Assignment: Pictures are not part of the answer. Write out exactly the lines from the one containing "Task: Open the Send Recognition dropdown" through the end of the material below.

Data:
BEGIN
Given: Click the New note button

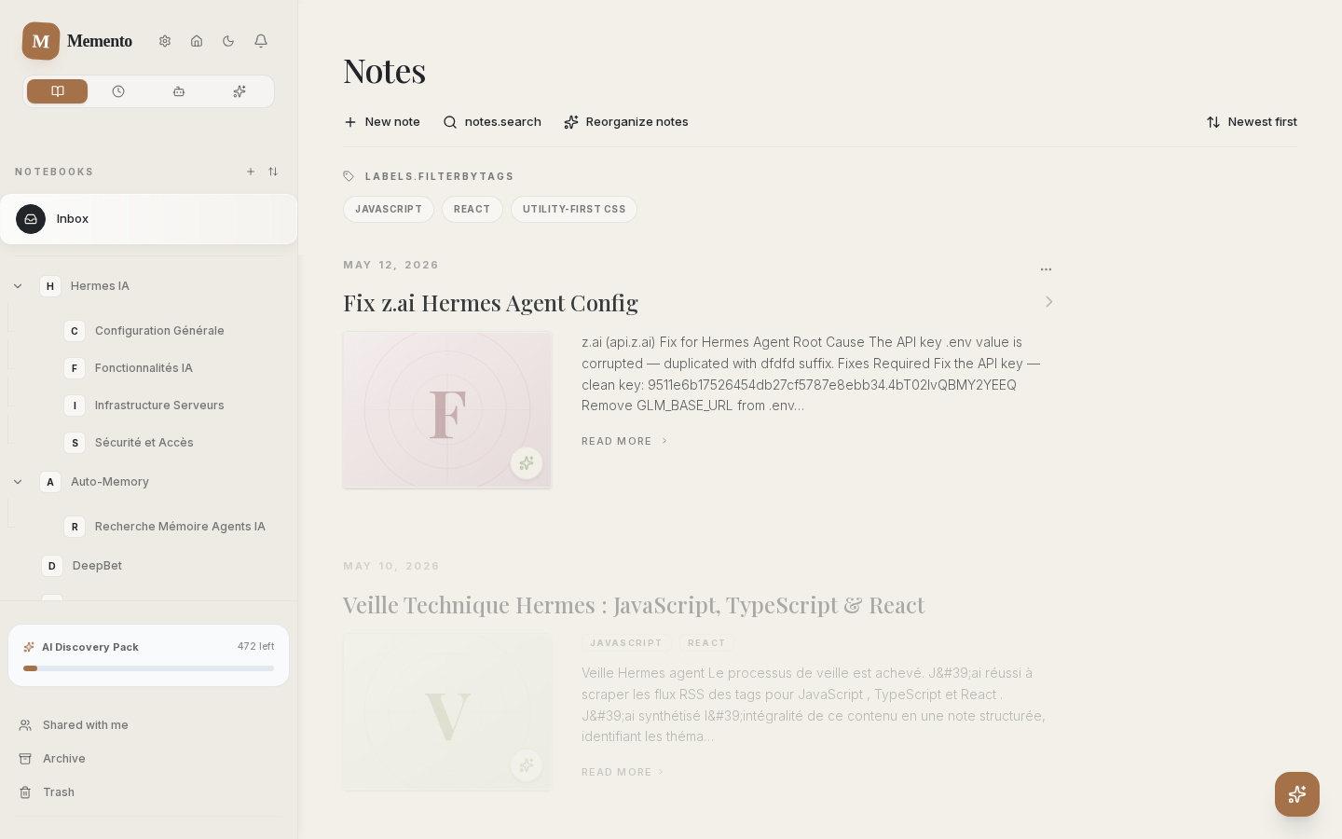Looking at the screenshot, I should click(382, 122).
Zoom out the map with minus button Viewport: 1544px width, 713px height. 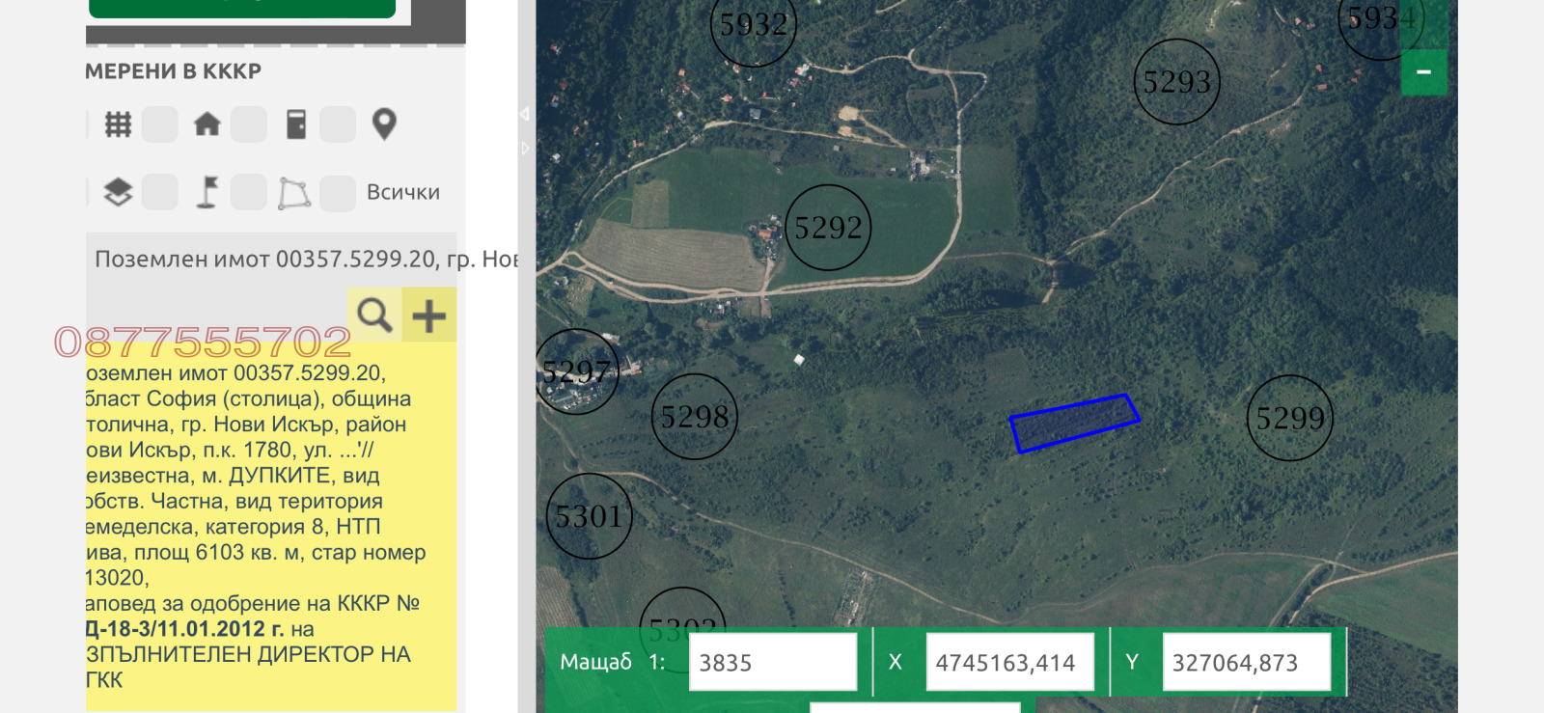click(1423, 72)
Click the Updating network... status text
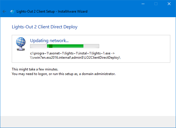The width and height of the screenshot is (176, 128). pyautogui.click(x=49, y=41)
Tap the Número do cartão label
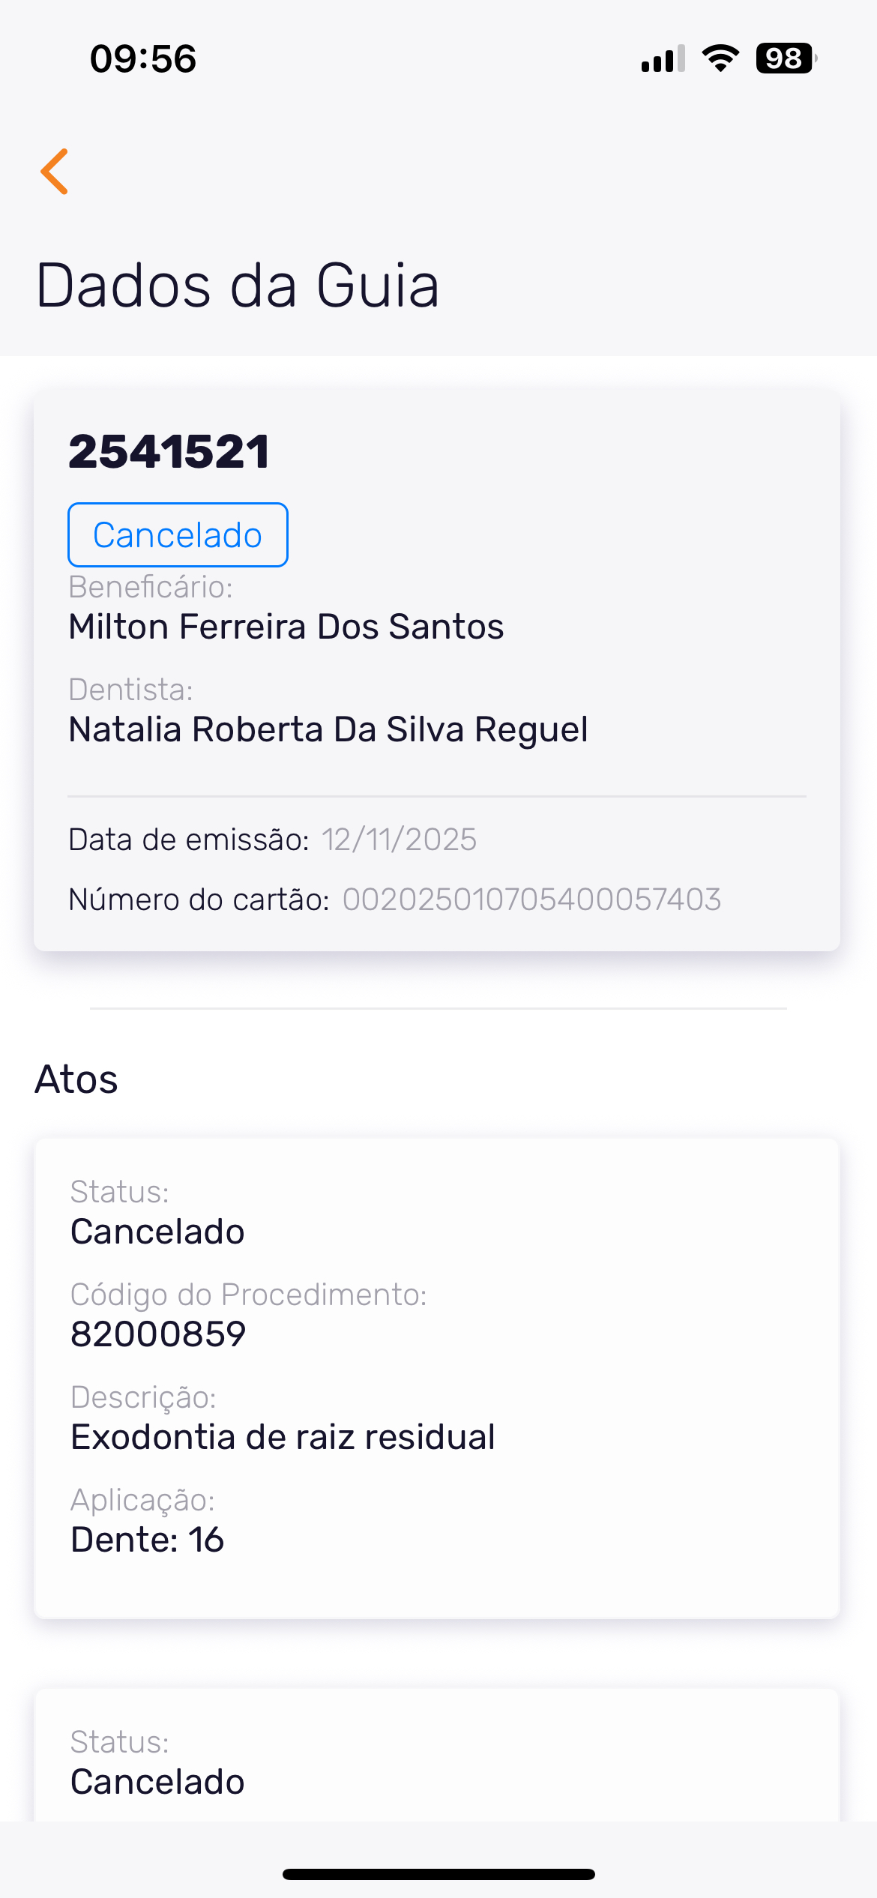The width and height of the screenshot is (877, 1898). click(199, 900)
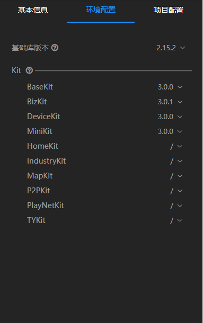Screen dimensions: 204x323
Task: Expand MapKit version dropdown
Action: pos(176,176)
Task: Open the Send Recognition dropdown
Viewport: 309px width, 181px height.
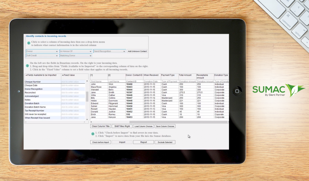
END
Expected answer:
Task: Open the Send Recognition dropdown
Viewport: 309px width, 181px height.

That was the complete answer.